» **Instruction**: Reproduce everything in the BotSort page from "BoT-SORT extends the" down to "detections in BoxMOT." word for word.

BotSort

Paper: BoT-SORT: Robust Associations Multi-Pedestrian Tracking

BoT-SORT extends the ByteTrack family by combining motion, appearance, and camera-motion compensation more explicitly. The paper improves the Kalman state, uses global motion compensation, and fuses ReID cues with IoU-based association to make identity assignment more stable in crowded scenes and moving-camera footage. The result is a tracker that is still online and practical, but more robust than motion-only alternatives when identities are ambiguous.

What BoxMOT Needs For BotSort

A detector and, for the full method, a ReID model.
Supports both AABB and OBB detections in BoxMOT.
Best when you need stronger identity preservation than ByteTrack, especially with camera motion or repeated occlusions.

Native C++ Backend

BoxMOT also ships a native C++17 BoTSORT implementation under boxmot/native/trackers/botsort/. It supports:

cached replay for eval, tune, and research
live track through --tracker-backend cpp
both AABB and OBB detections for live tracking and cached replay
ReID inference through the shared native OnnxReIdModel for both live tracking and cache generation (no Python ONNXRuntime in the loop)
automatic .pt -> .onnx export for native cpp inference when you pass PyTorch ReID weights

Requirements:

C++17 compiler
CMake 3.16+
OpenCV 4.x
Eigen3 3.3+

Example:

boxmot eval --benchmark mot17 --split ablation --tracker botsort --tracker-backend cpp
boxmot track --tracker botsort --tracker-backend cpp --reid models/lmbn_n_duke.pt --source 0

--tracking-backend cpp remains available as a compatibility alias for existing benchmark scripts.

When --tracker-backend cpp is set, embeddings generated for the cached replay path are also produced by the native C++ ReID and stored in a __cpp-suffixed cache bucket; the Python ReID backend is only used as a transparent fallback if the native C ABI cannot be loaded. See Native C++ Integration for the runtime knobs (BOXMOT_REID_BACKEND, BOXMOT_REID_DEVICE).

For OBB replay, the native runner consumes 8-column OBB caches and writes MMOT-style corner outputs so the native replay stage matches the existing OBB evaluation pipeline.

» **Recorded information**:
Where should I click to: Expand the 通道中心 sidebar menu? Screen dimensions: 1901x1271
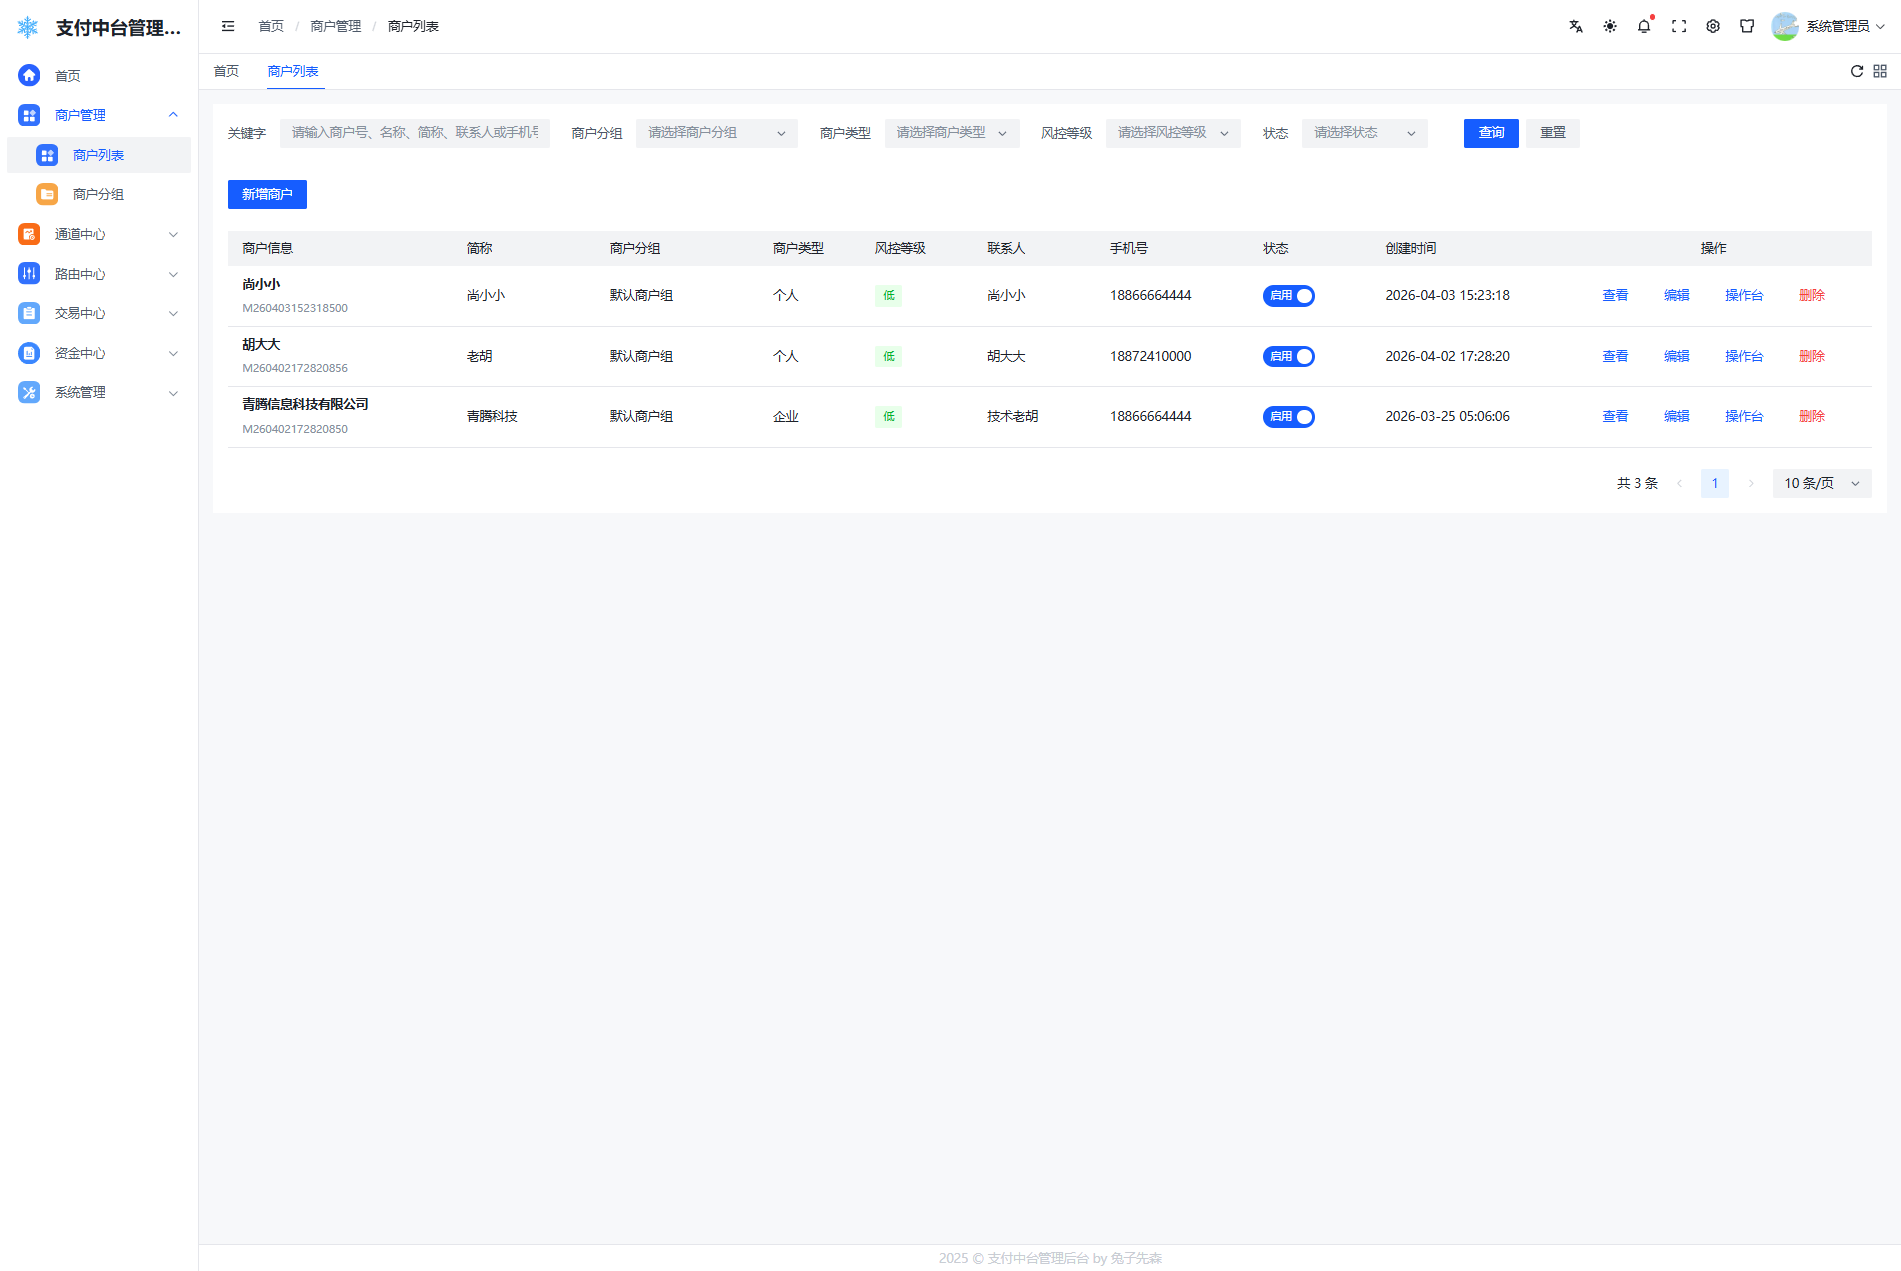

» **In response**:
BoT-SORT extends the ByteTrack family by combining motion, appearance, and camera-motion compensation more explicitly. The paper improves the Kalman state, uses global motion compensation, and fuses ReID cues with IoU-based association to make identity assignment more stable in crowded scenes and moving-camera footage. The result is a tracker that is still online and practical, but more robust than motion-only alternatives when identities are ambiguous.

What BoxMOT Needs For BotSort

A detector and, for the full method, a ReID model.
Supports both AABB and OBB detections in BoxMOT.